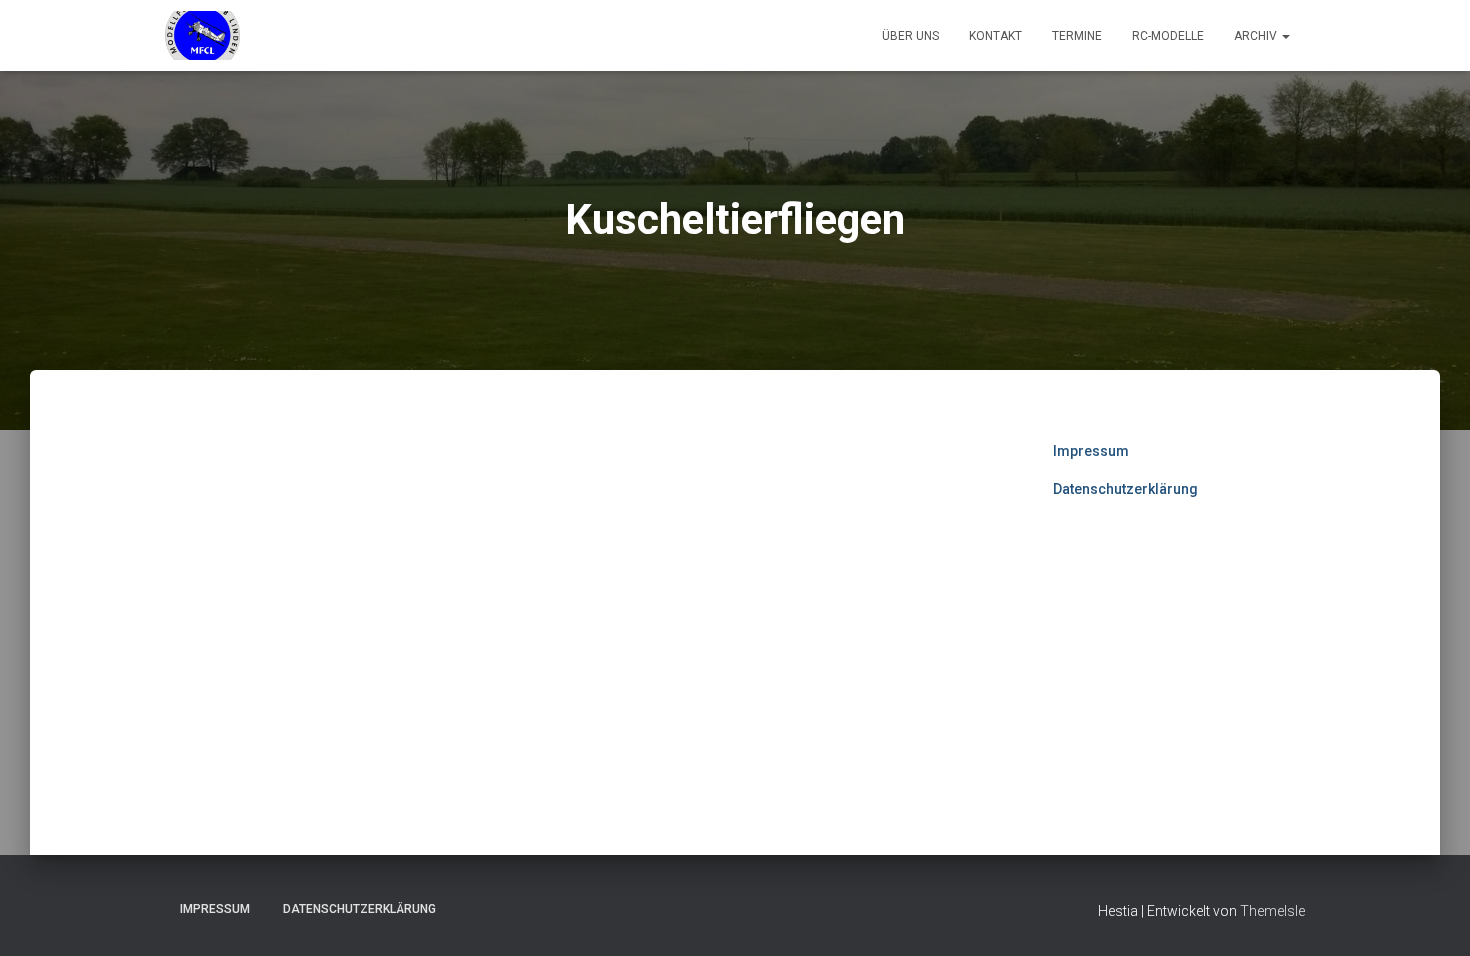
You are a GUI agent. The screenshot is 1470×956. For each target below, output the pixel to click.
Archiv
--
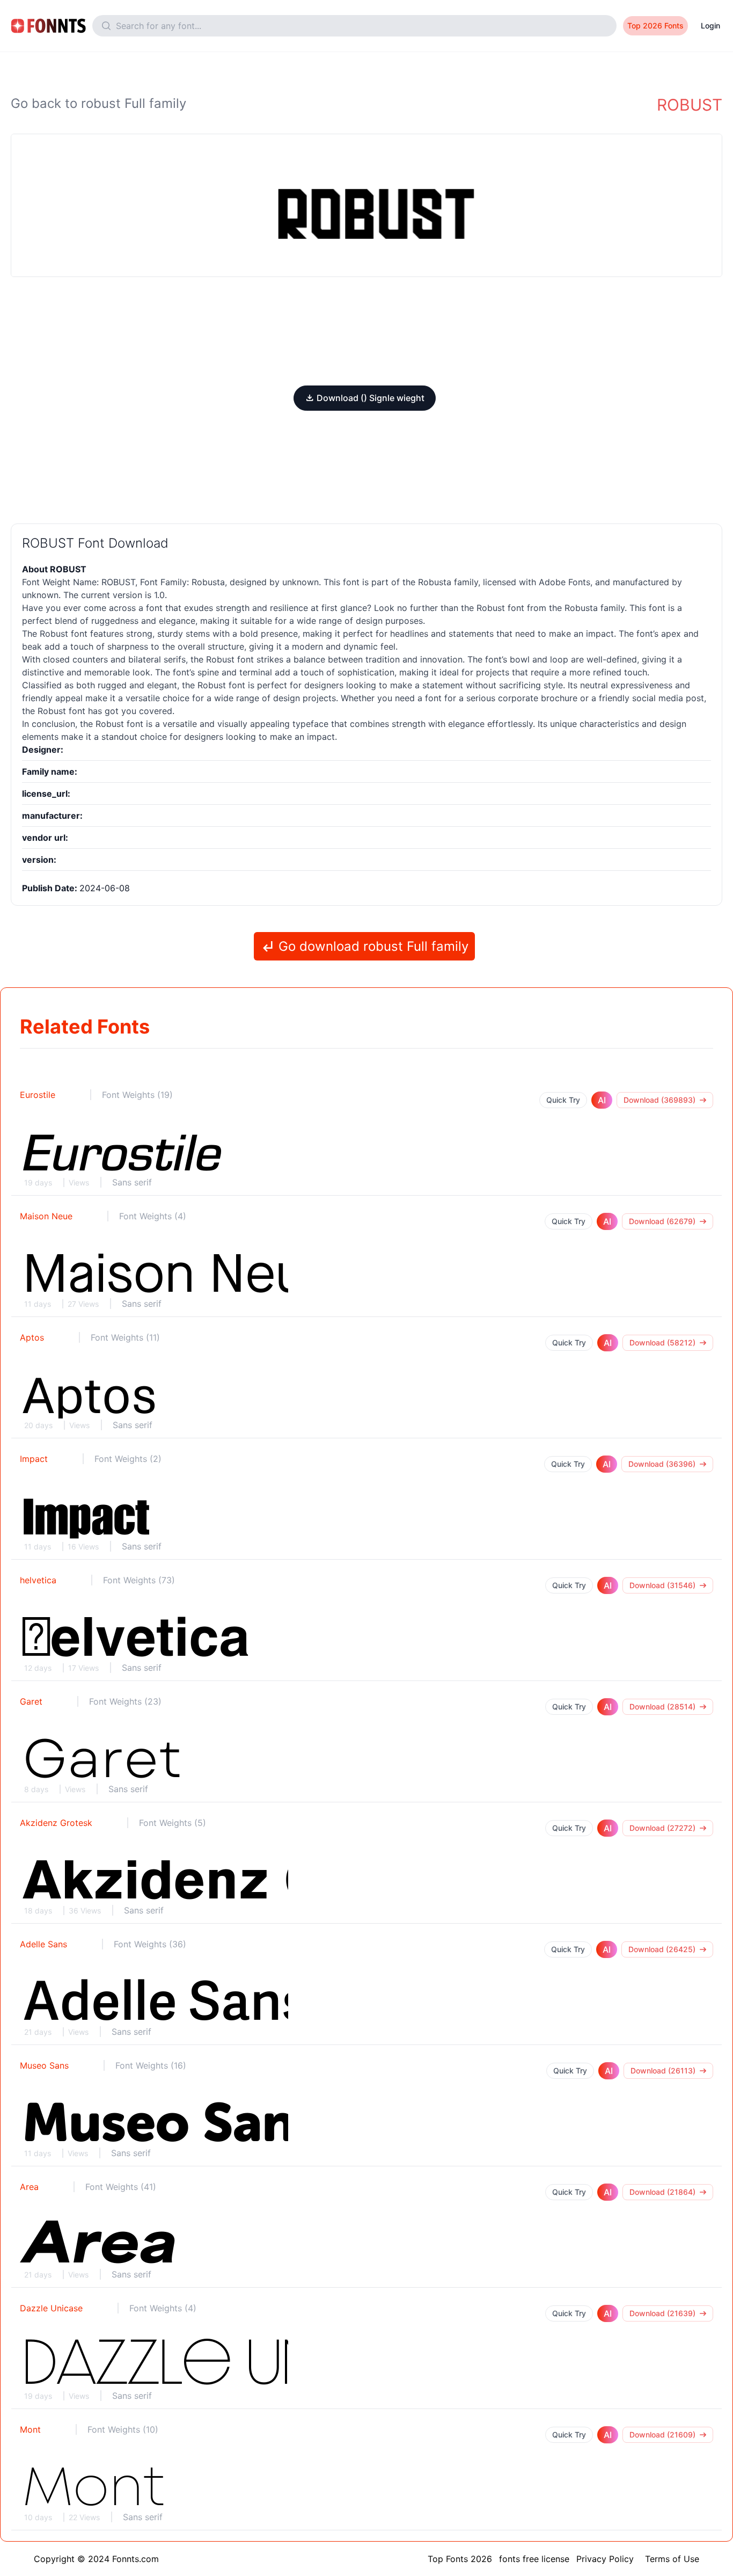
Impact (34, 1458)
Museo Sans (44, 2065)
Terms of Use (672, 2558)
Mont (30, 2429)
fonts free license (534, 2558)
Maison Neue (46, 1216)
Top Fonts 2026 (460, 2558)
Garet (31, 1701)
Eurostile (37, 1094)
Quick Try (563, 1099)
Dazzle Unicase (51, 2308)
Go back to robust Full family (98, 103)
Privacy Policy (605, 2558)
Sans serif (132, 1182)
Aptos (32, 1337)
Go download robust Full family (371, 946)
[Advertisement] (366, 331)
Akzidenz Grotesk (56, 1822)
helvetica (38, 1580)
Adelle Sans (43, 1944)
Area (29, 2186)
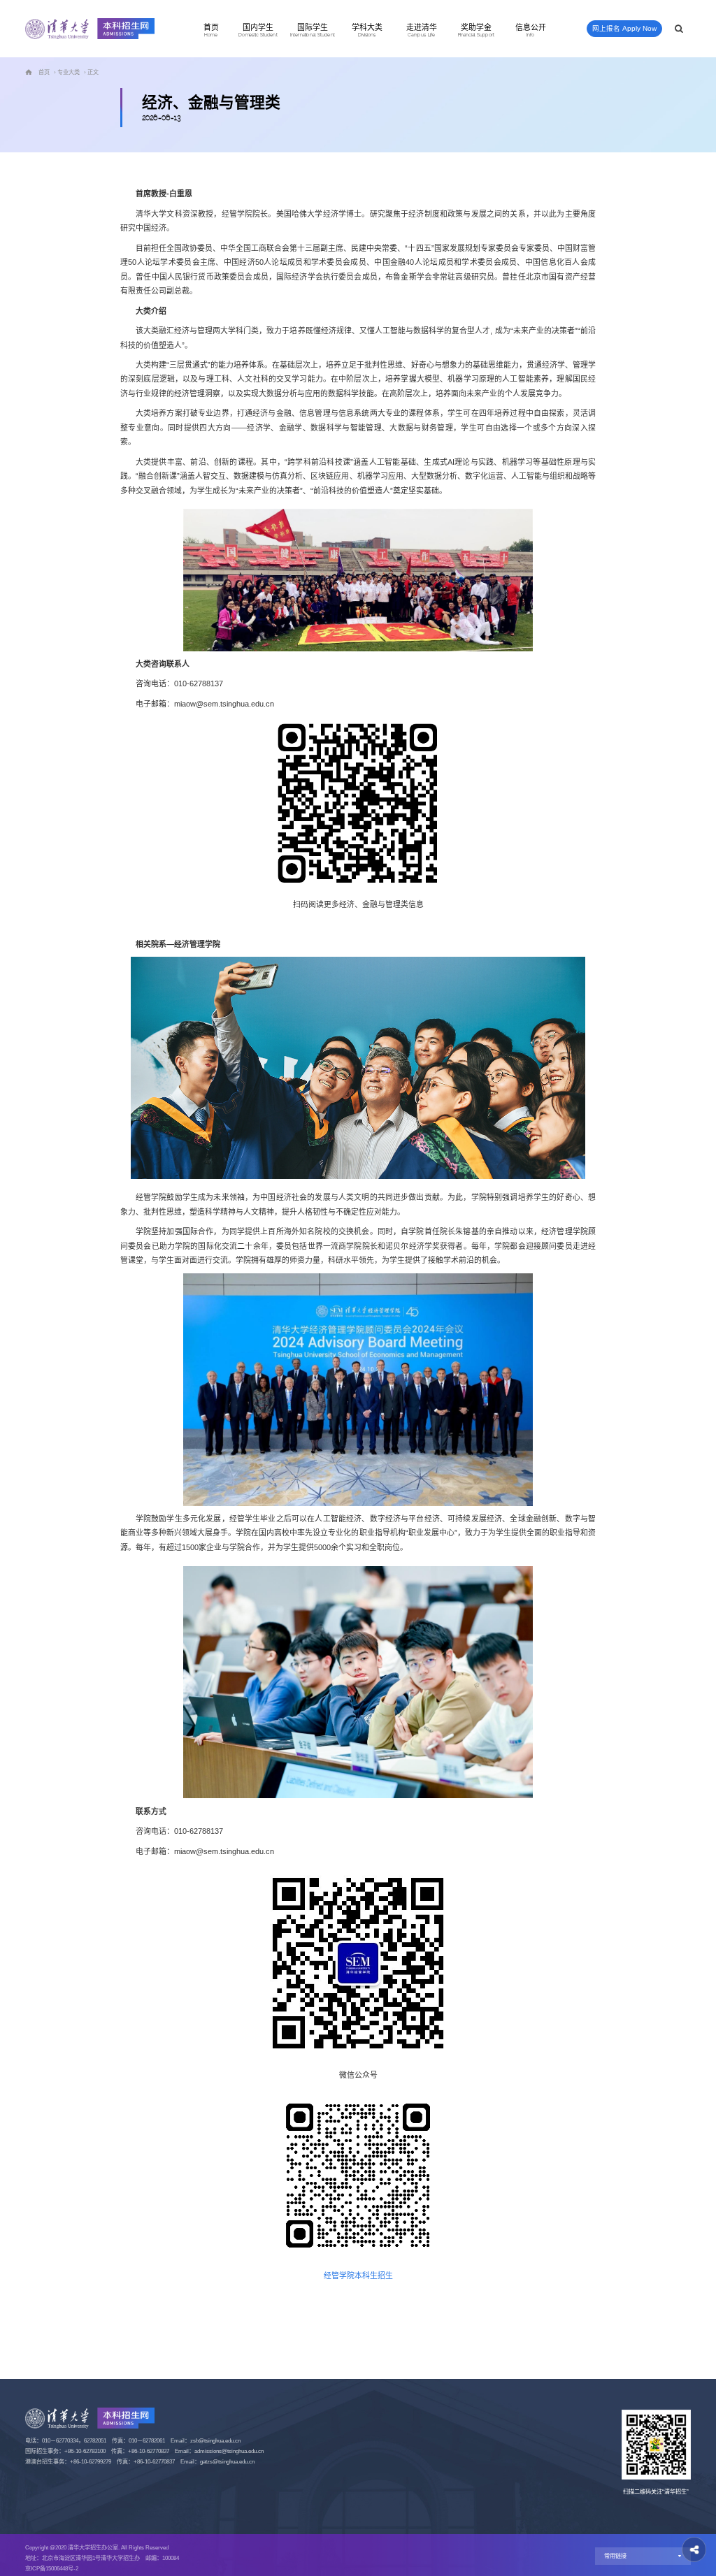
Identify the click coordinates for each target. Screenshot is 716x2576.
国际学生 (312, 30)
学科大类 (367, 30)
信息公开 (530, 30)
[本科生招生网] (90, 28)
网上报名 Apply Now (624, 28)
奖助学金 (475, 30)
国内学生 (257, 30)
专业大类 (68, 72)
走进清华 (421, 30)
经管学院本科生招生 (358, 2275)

→ How to complete this task
Of the lines above, output exactly those from the line bearing "国际学生 (312, 30)" through the line bearing "经管学院本科生招生 (358, 2275)", inclusive.

→ Worked solution
国际学生 (312, 30)
学科大类 (367, 30)
信息公开 (530, 30)
[本科生招生网] (90, 28)
网上报名 Apply Now (624, 28)
奖助学金 (475, 30)
国内学生 (257, 30)
专业大类 (68, 72)
走进清华 (421, 30)
经管学院本科生招生 (358, 2275)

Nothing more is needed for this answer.